To perform these kind of tricks, you need to know your materials to a scientific degree. Bell devised a unique coating process by teaching himself to use a specially-commissioned vacuum thermal evaporation machine (you can imagine his studio more like a chemist’s laboratory.) He began to try coating on other materials. ‘It had never occurred to me it could do exactly the same thing on paper as on the glass—except you couldn’t see through it. When I realised it would stick to paper, I realised it was possible to make images using a technique that had never been done before.’
Bell’s early ‘vapour drawings’, from the 1970s, are the first results of that breakthrough on view here, and they really steal the show. The image is simply created by gradients and optical effects, via a process that involves applying thin layers of aluminium and silicon monoxide, (a quartz-like material) that are vaporised onto their paper surface in varying thicknesses.
The results: forms appears to float on their surfaces, others seem to animate autonomously before our eyes, shapes come towards you and then retreat, and materials seem to flow into infinity, off their edges. ‘It’s the same process as going to a filling station and seeing a little gasoline on a puddle of water,’ he explains. ‘The various rainbow colours you see come from a varying thickness of the gasoline, where you see blue on the water, the gas is thinner than where you see red, so the same applied with the quartz-like material, I began doing these gradient things, trying to weave the light reflected off the paper into an image.’
Of course, Bell isn’t only concerned with stunning his audience with visual alchemy, but over 40 years, he has shown us how symmetry affects our perspective and spatial awareness, both within a work of art, and as a work of art might relate to a particular architecture—of course, implying endless metaphors that challenge human perception.
Bell’s newest works – his Church Studies, not seen in London before – combine laminate and Mylar film coated using a vacuum on red, black and white paper. ‘The laminate film was hanging or draped over something, so the folds collect the vapour as it’s being deposited,’ Bell reveals. ‘Every one of these pieces is made of 50 layers of materials on each of these collages. They get crispy like a saltine cracker and break easily – so I mount them onto a canvas.’

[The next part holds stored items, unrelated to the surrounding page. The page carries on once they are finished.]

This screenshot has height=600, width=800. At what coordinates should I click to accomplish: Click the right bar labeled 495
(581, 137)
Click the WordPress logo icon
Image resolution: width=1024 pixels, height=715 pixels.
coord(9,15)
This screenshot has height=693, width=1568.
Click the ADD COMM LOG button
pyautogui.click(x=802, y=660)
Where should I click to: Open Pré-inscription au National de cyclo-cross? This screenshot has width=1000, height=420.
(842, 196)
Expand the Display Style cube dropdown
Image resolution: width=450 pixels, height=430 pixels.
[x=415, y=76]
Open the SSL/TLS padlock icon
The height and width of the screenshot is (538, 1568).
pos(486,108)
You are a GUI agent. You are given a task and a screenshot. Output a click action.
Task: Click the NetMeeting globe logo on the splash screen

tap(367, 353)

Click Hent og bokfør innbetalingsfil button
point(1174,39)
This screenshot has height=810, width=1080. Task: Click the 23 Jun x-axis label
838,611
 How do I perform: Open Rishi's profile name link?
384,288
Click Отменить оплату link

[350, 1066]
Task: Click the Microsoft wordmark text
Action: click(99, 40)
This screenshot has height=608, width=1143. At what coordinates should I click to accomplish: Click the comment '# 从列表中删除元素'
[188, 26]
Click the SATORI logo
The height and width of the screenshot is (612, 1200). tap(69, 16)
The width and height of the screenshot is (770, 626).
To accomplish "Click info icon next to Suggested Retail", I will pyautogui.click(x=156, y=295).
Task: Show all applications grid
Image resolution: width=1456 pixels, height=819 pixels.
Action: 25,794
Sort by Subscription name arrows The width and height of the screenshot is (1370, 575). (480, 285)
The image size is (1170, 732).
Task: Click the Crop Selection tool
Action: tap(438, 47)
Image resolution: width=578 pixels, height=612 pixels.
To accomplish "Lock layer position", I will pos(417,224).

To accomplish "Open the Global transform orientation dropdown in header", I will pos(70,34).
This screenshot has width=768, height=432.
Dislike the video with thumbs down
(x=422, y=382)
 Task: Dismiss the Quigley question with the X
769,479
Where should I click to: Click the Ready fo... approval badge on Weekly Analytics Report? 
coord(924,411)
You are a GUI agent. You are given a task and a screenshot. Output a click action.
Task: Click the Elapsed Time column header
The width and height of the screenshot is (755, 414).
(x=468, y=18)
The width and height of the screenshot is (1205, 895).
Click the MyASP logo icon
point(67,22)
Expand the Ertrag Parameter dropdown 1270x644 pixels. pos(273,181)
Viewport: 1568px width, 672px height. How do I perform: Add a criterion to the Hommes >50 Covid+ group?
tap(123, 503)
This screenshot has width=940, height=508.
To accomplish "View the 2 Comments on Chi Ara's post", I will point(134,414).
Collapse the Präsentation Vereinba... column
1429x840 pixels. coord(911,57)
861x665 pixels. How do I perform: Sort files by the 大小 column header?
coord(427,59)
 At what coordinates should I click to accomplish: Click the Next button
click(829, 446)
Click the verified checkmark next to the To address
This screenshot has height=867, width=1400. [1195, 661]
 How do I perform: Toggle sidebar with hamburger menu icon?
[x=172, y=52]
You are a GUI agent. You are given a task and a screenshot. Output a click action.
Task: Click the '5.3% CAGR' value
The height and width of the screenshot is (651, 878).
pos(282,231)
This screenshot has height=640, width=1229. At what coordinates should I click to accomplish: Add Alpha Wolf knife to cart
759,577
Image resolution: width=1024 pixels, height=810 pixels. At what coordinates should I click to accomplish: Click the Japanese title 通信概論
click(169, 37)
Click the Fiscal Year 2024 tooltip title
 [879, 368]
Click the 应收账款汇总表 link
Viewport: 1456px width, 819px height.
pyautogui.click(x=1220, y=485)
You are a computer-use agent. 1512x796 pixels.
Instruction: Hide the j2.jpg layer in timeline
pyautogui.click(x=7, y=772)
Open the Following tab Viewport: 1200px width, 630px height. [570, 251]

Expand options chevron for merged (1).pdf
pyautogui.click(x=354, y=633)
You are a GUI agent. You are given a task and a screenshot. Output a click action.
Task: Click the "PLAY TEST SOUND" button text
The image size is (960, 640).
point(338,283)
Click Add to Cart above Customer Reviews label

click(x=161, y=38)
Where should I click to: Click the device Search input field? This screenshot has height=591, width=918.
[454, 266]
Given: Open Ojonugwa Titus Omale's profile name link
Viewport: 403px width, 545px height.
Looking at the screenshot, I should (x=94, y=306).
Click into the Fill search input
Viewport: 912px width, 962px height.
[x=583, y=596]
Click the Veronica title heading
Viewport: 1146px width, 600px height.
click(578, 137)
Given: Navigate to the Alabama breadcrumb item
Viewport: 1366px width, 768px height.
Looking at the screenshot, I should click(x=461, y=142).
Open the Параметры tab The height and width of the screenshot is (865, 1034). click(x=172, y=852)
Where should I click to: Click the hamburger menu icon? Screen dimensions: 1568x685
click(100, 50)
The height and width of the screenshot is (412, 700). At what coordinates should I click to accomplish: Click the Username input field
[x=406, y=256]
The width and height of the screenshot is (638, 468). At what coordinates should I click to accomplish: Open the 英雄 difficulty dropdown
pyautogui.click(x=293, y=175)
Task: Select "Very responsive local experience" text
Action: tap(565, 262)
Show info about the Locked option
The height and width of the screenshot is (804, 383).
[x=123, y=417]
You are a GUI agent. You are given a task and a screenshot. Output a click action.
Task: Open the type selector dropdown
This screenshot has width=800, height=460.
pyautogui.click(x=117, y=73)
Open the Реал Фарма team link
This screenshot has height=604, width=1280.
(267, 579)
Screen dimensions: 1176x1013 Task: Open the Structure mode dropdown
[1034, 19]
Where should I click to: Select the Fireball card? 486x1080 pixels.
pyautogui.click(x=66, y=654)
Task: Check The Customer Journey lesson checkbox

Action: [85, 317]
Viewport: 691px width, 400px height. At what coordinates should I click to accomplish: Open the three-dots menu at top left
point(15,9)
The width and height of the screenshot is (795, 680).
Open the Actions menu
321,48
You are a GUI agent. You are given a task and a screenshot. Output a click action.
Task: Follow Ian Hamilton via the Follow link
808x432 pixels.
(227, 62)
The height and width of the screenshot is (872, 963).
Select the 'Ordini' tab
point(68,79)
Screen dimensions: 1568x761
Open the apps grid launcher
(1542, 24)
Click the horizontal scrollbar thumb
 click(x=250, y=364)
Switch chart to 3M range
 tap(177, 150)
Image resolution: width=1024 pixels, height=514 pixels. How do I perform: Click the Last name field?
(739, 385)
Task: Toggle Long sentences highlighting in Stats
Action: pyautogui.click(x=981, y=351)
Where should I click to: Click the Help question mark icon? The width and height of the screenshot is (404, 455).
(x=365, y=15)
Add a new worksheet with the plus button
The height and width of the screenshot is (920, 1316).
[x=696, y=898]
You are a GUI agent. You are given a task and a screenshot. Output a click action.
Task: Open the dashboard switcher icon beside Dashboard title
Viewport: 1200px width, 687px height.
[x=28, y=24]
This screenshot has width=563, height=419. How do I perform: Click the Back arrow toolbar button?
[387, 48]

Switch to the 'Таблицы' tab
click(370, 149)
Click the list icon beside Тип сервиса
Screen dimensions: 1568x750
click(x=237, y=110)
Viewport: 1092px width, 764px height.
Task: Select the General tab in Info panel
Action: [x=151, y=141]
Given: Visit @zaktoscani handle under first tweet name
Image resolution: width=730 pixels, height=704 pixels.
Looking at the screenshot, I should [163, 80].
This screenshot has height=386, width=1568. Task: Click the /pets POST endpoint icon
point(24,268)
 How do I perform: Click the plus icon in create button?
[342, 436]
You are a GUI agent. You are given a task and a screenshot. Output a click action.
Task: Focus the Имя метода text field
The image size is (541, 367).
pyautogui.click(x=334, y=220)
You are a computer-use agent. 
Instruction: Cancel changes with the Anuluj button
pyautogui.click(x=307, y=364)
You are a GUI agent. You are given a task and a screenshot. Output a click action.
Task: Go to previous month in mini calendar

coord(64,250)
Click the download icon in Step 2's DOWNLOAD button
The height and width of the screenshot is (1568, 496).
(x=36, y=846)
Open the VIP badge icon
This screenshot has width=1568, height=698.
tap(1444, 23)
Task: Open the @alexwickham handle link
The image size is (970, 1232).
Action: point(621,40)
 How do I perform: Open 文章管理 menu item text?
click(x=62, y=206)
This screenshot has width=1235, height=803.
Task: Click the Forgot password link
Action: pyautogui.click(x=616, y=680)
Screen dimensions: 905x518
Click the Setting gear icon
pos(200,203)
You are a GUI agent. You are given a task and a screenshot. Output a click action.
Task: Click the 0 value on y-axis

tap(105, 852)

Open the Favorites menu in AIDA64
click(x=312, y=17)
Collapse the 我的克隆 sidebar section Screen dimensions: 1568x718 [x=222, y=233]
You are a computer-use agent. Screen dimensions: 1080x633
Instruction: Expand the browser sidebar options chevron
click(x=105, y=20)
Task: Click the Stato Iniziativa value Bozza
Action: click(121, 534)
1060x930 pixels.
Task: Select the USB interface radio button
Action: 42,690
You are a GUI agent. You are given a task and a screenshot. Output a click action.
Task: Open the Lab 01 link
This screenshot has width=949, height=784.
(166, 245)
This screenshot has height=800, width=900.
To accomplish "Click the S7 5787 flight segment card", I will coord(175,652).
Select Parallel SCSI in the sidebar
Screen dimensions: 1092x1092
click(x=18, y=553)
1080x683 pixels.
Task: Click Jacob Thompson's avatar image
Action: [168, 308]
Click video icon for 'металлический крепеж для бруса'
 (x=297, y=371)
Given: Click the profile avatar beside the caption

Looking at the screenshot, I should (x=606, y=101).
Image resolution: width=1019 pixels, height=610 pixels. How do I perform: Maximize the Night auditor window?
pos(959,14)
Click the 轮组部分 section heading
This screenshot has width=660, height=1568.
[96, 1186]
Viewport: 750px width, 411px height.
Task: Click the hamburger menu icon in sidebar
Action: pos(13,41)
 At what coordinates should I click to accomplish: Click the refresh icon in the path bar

The works, remarkably, are voluminous, even having been submitted to this heated procedure. Prepare for your eyes to fool you.
INFORMATION
‘Smoke on the Bottom’ is on view until 18 June. For more information, visit the White Cube website
ADDRESS
White Cube
144-152 Bermondsey Street
London SE1 3TQ
Wallpaper* Newsletter
Receive our daily digest of inspiration, escapism and design stories from around the world direct to your inbox
Charlotte Jansen is a journalist and the author of two books on photography, Girl on Girl (2017) and Photography Now (2021). She is commissioning editor at Elephant magazine and has written on contemporary art and culture for The Guardian, the Financial Times, ELLE, the British Journal of Photography, Frieze and Artsy. Jansen is also presenter of Dior Talks podcast series, The Female Gaze.
-
Celine’s new fragrance Zou Zou is inspired by 1960s heroines
Celine debuts a new fragrance, Zou Zou, inspired by Hedi Slimane’s obsession with 1960s youth culture
By Hannah Tindle Published
-
Bar Spero, in Washington DC, nods to the playful nature of Spanish cuisine
Bar Spero is a Spanish seafood bar and grill designed by Streetsense and led by chef Johnny Spero
By Sofia de la Cruz Published
-
Colourful card game wins Design Museum’s Design Ventura competition
Annual design competition Design Ventura was won by students from The Piggott School, who created a fun I Spy-inspired card game
By Léa Teuscher Published
-
Step into Francesca Woodman and Julia Margaret Cameron's dreamy photographs in London
'Portraits to Dream In' is currently on show at London's National Portrait Gallery
By Katie Tobin Published
-
Gerhard Richter unveils new sculpture at Serpentine South
Gerhard Richter revisits themes of pattern and repetition in ‘Strip-Tower’ at London’s Serpentine South
By Hannah Silver Published
-
Meet the Turner Prize 2024 shortlisted artists
The Turner Prize 2024 shortlisted artists are Pio Abad, Claudette Johnson, Jasleen Kaur and Delaine Le Bas
By Hannah Silver Published
-
London gallery Incubator’s six emerging artists to see in spring 2024
Incubator's spring programme features six artists in consecutive two-week solo shows at the London, Chiltern Street gallery
By Mary Cleary Published
-
Kembra Pfahler revisits ‘The Manual of Action’ for CIRCA
Artist Kembra Pfahler will lead a series of classes in person and online, with a short film streamed from Piccadilly Circus in London, as well as in Berlin, Milan and Seoul, over three months until 30 June 2024
By Zoe Whitfield Published
-
Yinka Shonibare considers the tangled relationship between Africa and Europe at Serpentine South
Yinka Shonibare‘s ‘Suspended States’ at Serpentine South, London, considers history, refuge and humanitarian support (until 1 September 2024)
By Tianna Williams Published
-
Gavin Turk subverts still-life painting and says: ‘We are what we throw away’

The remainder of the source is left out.